> [Given instruction]:
Restate the entries from the line that contains "How do I perform: Click" through the line that contains "pos(100,498)", requests included, raising every coordinate in the answers by 76. Give only those lines and leave out the pictures.

> [Input data]:
══════

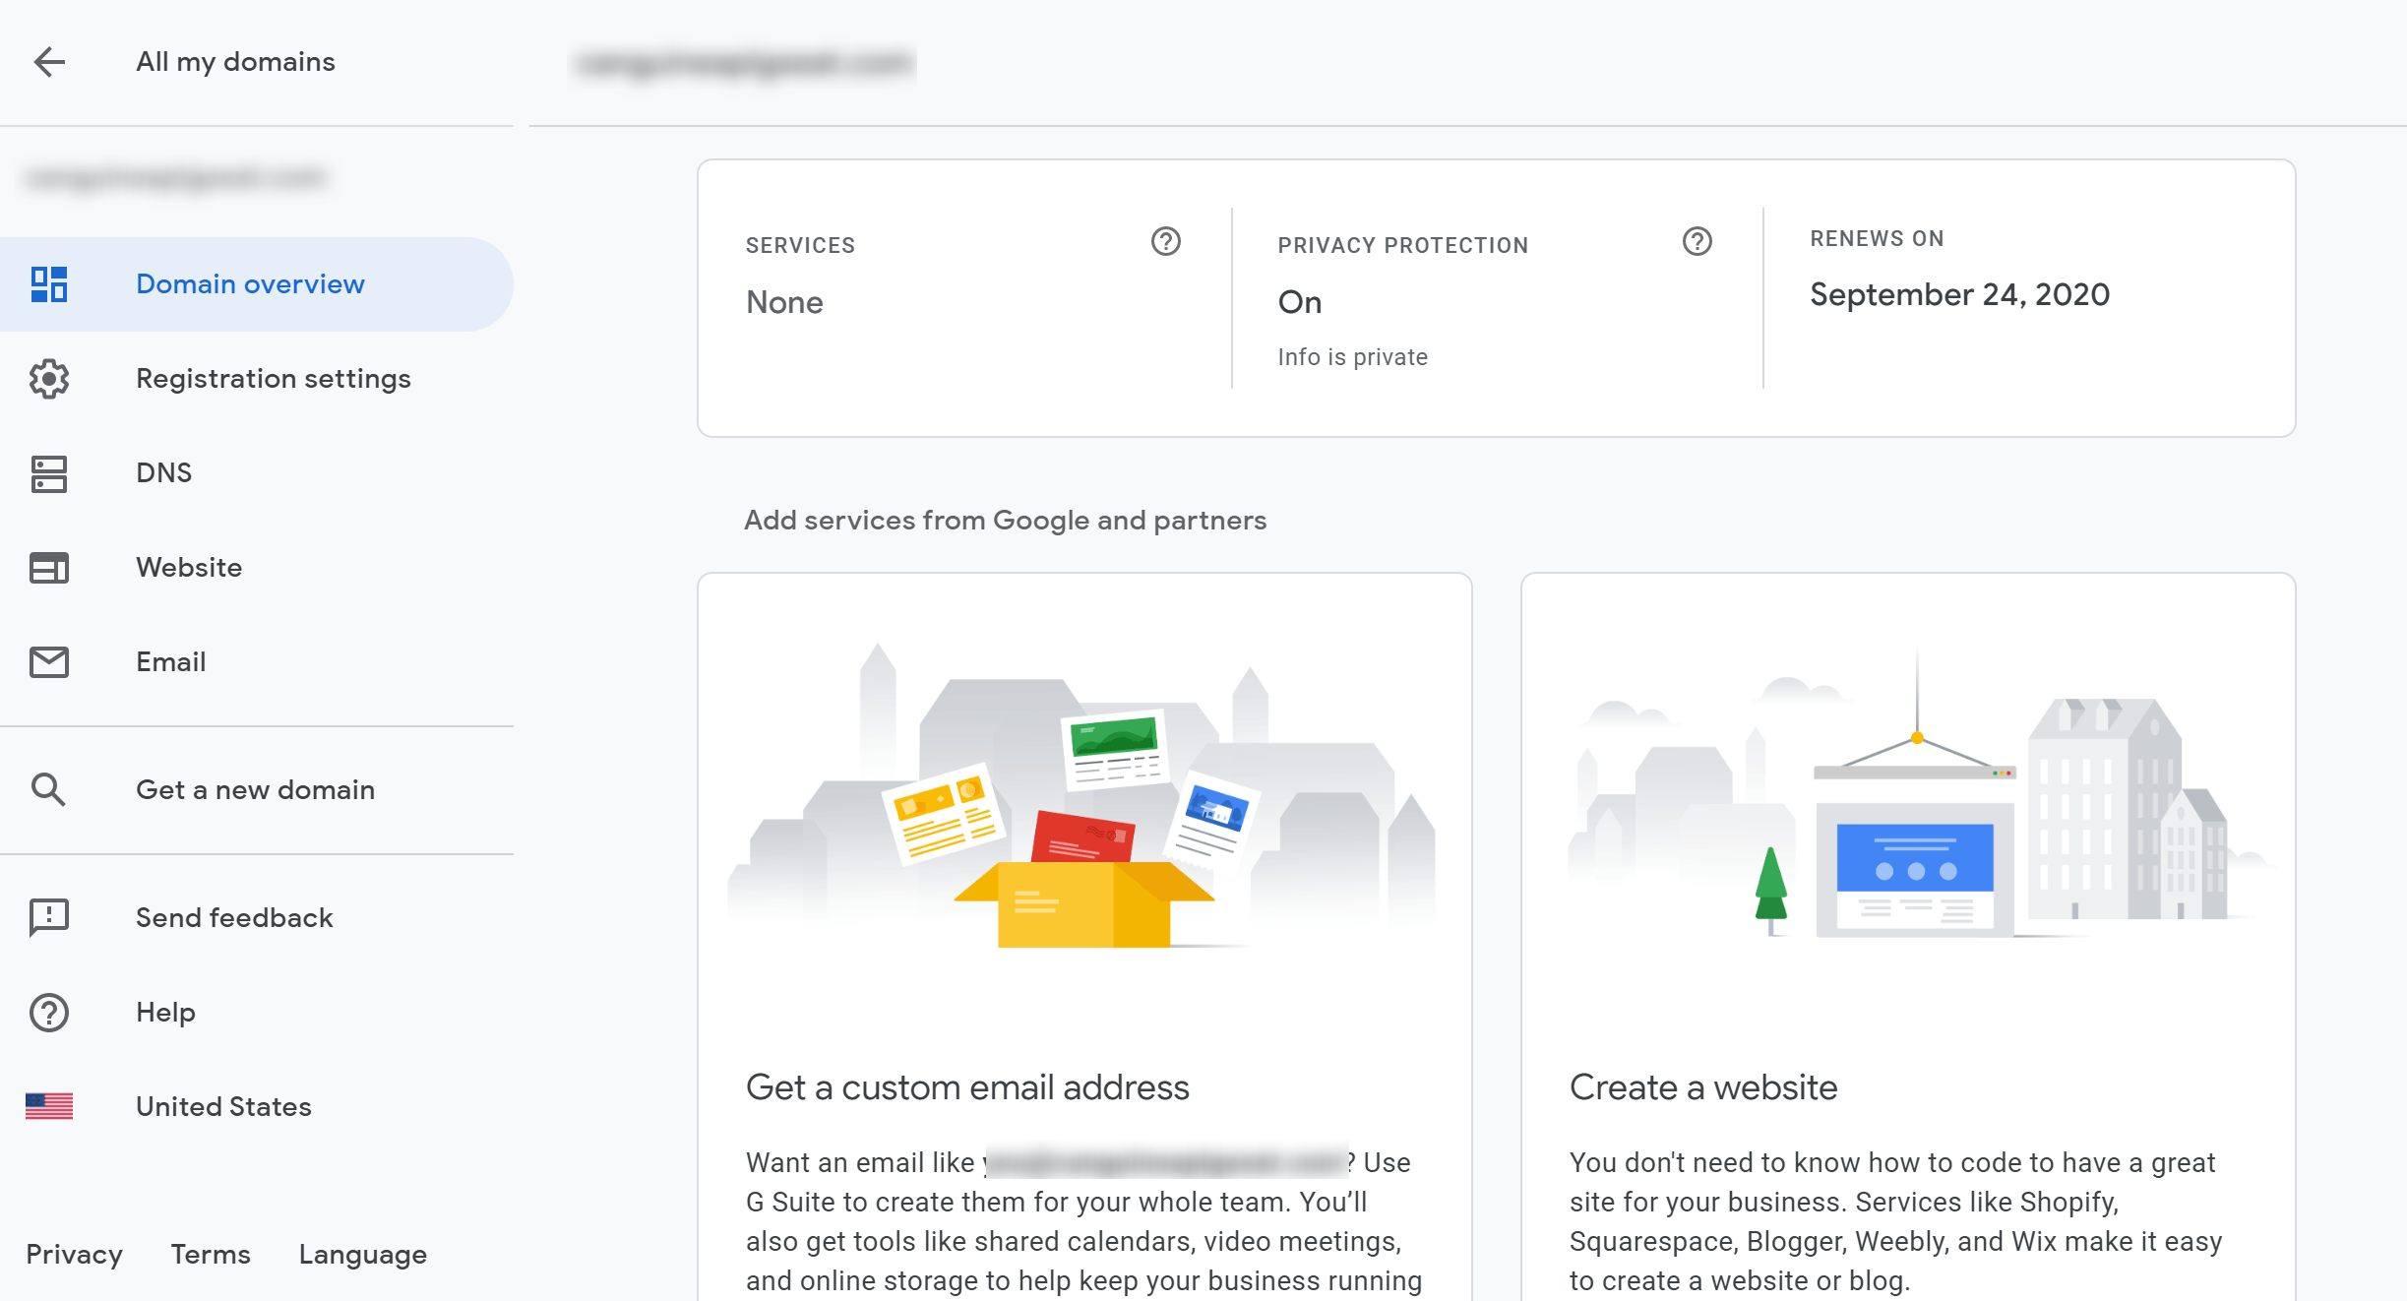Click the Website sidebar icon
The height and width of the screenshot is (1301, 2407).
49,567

══════

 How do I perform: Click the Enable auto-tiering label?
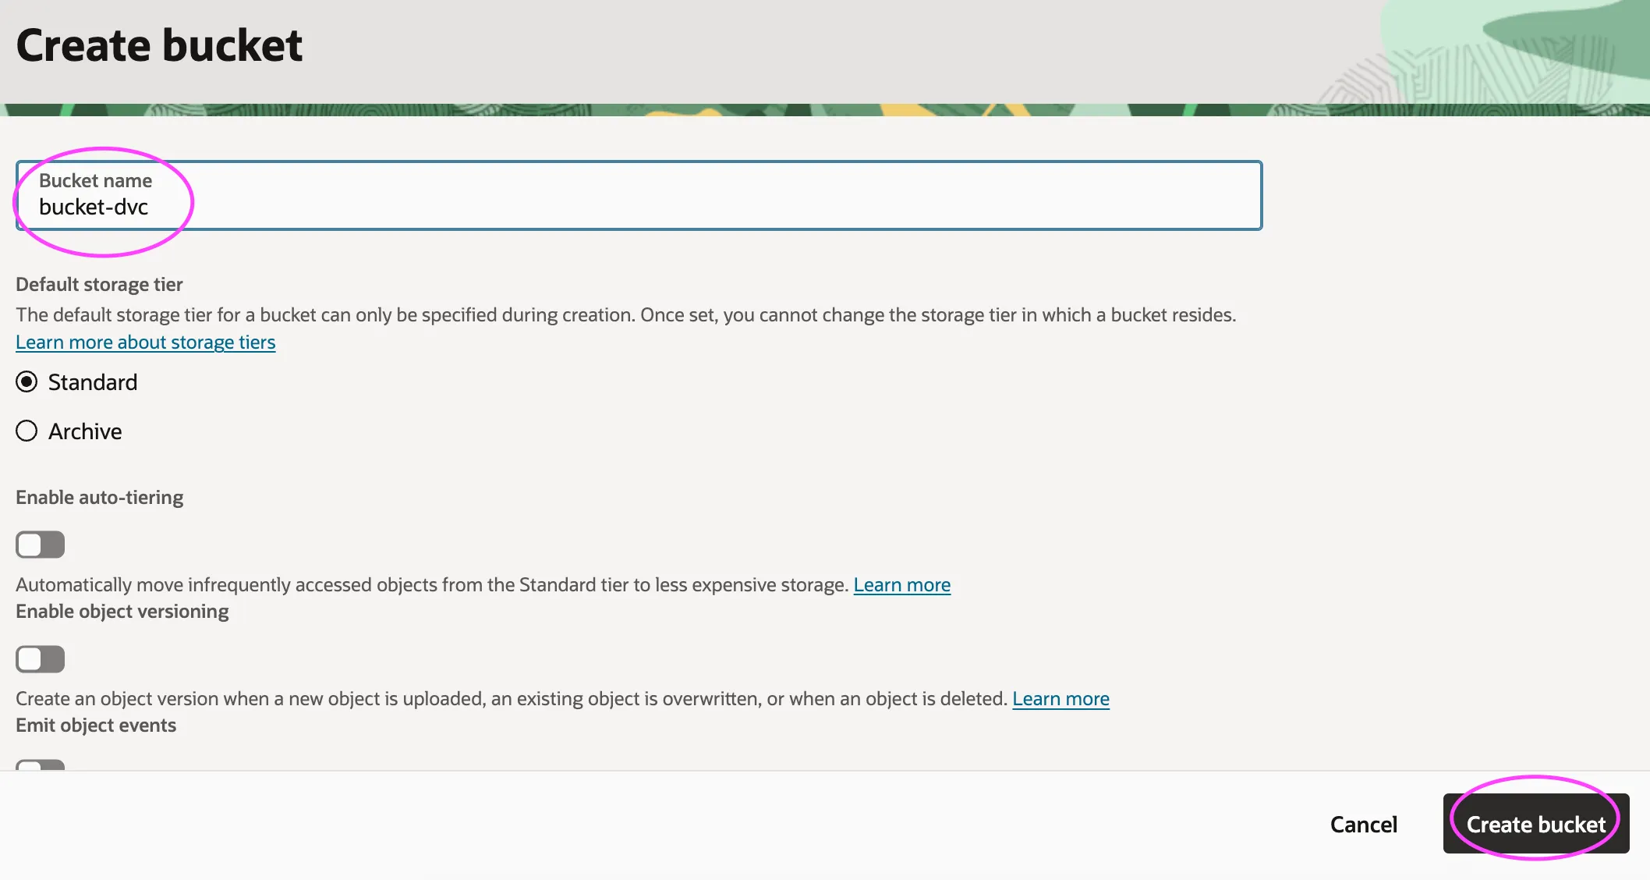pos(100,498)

══════

> [Complete response]:
 How do I perform: Click the Enable auto-tiering label?
pos(176,574)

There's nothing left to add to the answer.